1.高血圧症、高脂血症、糖尿病いずれかの生活習慣病を持つ人は不眠の割合が高い。

 

   

★不眠はうつとも深い関係があり不眠の経験を持つ人ほど仰うつ状態が高い。

患者と医師の双方で生活習慣病と不眠の相関の認識が薄い

     2. 睡眠不足が翌日の血圧や心拍数に悪影響を与える。

     高血圧症の30〜50%が不眠、又不眠が高血圧の発症を高める。

              睡眠は心臓病との関連もあり、9時間以上或いは5時間未満は狭心症、心筋梗塞等を招く。

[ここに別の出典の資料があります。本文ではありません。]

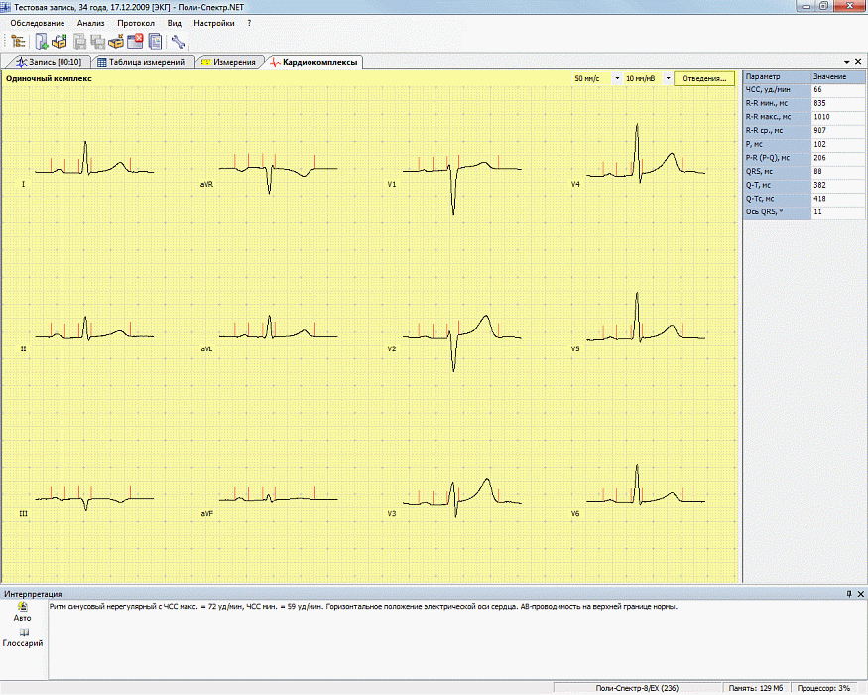868x695 pixels.
Task: Click the Отведения... button
Action: (x=705, y=78)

     生活習慣病の重症型で睡眠時無呼吸症候群とは、虚血性心疾患の危険因子を合併した

     病気でメタポリック症候群とも呼ばれ1時間に10秒以上の呼吸停止が30回以上見られる。

     患者が80%に肥満、65%に耐糖能異常、60%に高トリグリセラロイド血症、50%に高血圧症

     のそれぞれの病態で起こっている。これらを死の四重奏と呼ぶ。

   3.糖尿病患者の約38%が健康人に比べ2倍以上の入眠困難や中途覚醒、早朝覚醒などの

     不眠症が判明、これは高血糖に伴う喉の渇き・夜間頻尿や生体内反応、糖尿病神経障害

     による疼痛やしびれなどが原因。糖尿病の憎悪が不眠やうつを引き起こし、うつの発症が

     不眠を、さらにその不眠が糖尿病を憎悪させるといった悪循環が生じる。

     糖尿病の予防・治療には食事療法や運動療法に加えて不眠治療が重要である。

   4.うつ病患者の9割に不眠が見られ、不眠で病院を訪れる方の半数はうつ病の患者です。

     不眠はうつ病の発症に先行して生じることが多く、持続する不眠はうつ病の危険因子です。

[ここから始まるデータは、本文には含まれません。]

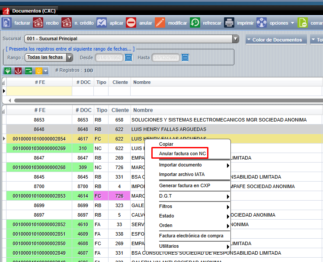Screen dimensions: 323x262
Task: Open the Desde date calendar picker
Action: (x=128, y=58)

     うつ病の不眠と「不眠症」(神経症)とは異なり後者は実際には眠れているのに眠れていないと感じ、

     又体のどこも悪くないのに自分で悪いと思っていて何時もグジュグジュ言っている、食欲はないと言うが

     間食等で顔色も悪くなく体重の減少はない。入眠障害(寝つきが悪い)や中途覚醒がよく見られ、

     カウンセリングが治療法で薬は二の次。

     前者は自己評価と一致する、寝つきは良いが途中目覚めや早朝覚醒が多い、睡眠量は少ない。

     うつ病→不眠、食欲低下、頭痛、耳鳴り、肩こり、便秘、下痢、冷え、ほてり、寝汗、疲労感、

     全身倦怠、性欲低下、陰萎など何でもありの病気です。気分の落差が大きく自殺の危険もある。

     食欲がなく体重の減少が著しい。医者で検査の結果何ともないと言われたら要注意です。

     不眠やうつ病はストレスと関係が深く、ストレスによって分泌が調節される副腎皮質ホルモン

     系がストレスー不眠ーうつ病の悪循環を形成すると考えられています。

   5.私達日本人が眠れないとき、どのような対処をしているのでしょう?

     アルコールが最も多いが睡眠薬は非常に少なく病院に行くのはもっと少ない。

     最近の睡眠薬は依存性や耐性は殆どなく睡眠の改善だけでなく、ストレスに対する副腎皮質

     ホルモン系の反応を抑制もし医師の指示を守れば安心して使用できます。 

 

   注:認知症(痴呆)=知能が極端に低下する、初期には幻覚症状が現れ、妄想、徘徊

          自殺もある→更に進むと物忘れが激しくなりおとなしくなる。